*** EXTRACTED RECORDS Section Begins ***

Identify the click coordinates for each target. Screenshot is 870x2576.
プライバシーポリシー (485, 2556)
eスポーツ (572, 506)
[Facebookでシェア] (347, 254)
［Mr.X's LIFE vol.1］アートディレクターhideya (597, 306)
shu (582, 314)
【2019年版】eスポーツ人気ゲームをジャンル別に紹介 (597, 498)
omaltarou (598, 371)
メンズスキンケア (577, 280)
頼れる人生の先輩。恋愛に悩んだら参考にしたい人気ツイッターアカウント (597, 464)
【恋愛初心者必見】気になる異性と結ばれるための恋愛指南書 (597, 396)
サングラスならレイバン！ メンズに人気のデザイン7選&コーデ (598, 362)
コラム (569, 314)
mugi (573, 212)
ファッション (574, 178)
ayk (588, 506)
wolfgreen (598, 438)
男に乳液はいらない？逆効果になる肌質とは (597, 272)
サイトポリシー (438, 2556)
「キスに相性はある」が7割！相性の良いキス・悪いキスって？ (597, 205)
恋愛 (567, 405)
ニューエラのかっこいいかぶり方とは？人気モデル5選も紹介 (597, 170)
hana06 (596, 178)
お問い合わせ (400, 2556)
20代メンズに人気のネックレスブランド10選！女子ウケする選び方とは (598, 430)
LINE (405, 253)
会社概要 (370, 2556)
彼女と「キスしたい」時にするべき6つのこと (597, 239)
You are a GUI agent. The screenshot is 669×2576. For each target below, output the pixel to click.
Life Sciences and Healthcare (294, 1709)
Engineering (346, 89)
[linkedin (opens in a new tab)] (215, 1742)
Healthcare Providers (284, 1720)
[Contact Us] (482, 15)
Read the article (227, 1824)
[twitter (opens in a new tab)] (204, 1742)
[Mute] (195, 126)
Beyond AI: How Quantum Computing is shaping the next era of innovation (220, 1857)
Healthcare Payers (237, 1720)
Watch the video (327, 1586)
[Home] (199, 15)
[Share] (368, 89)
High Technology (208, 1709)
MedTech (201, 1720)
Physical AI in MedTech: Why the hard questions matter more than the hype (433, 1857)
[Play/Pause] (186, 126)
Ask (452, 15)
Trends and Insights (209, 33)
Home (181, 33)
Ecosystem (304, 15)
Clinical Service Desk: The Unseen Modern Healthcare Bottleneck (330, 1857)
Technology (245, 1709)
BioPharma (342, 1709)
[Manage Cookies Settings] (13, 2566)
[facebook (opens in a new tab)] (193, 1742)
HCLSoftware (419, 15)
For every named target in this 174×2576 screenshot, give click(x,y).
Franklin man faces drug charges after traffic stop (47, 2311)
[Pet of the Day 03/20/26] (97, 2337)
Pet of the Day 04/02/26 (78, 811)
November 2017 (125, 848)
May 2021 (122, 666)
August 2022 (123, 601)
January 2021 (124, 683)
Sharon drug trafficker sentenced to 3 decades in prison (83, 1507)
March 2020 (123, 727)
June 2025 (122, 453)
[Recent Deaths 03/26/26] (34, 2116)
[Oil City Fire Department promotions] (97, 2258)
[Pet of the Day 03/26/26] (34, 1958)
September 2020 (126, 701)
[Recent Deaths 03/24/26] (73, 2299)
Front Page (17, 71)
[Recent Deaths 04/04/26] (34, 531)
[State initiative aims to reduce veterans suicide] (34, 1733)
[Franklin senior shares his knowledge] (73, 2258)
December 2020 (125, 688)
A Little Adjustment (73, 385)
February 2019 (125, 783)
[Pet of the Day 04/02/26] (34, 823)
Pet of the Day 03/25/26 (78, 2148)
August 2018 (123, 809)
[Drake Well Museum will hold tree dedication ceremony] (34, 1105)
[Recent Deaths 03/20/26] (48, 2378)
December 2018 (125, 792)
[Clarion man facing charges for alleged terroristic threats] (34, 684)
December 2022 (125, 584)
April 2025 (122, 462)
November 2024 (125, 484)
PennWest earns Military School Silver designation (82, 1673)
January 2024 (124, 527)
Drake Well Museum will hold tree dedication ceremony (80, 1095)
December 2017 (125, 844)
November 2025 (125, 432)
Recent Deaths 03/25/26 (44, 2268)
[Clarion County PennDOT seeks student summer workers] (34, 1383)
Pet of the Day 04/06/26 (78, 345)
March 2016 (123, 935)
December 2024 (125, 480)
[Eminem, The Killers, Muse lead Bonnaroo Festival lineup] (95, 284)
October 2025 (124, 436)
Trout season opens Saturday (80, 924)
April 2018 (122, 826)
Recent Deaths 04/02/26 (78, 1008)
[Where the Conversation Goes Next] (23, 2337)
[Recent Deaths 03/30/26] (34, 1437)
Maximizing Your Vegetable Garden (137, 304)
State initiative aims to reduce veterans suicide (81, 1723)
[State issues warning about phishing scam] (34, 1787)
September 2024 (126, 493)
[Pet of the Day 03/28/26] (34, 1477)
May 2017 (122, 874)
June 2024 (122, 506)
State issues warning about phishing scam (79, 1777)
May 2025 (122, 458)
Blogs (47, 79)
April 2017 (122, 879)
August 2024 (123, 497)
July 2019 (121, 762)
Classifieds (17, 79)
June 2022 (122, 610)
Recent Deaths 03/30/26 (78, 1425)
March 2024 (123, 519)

*** EXTRACTED RECORDS Section Ends ***

**WHAT IS NEEDED**
Every line from the one containing "July 2019 (121, 762)" to the end of the entries must be set down exactly, with none omitted and none added.

**RESULT OF THIS TASK**
July 2019 (121, 762)
Classifieds (17, 79)
June 2022 (122, 610)
Recent Deaths 03/30/26 (78, 1425)
March 2024 (123, 519)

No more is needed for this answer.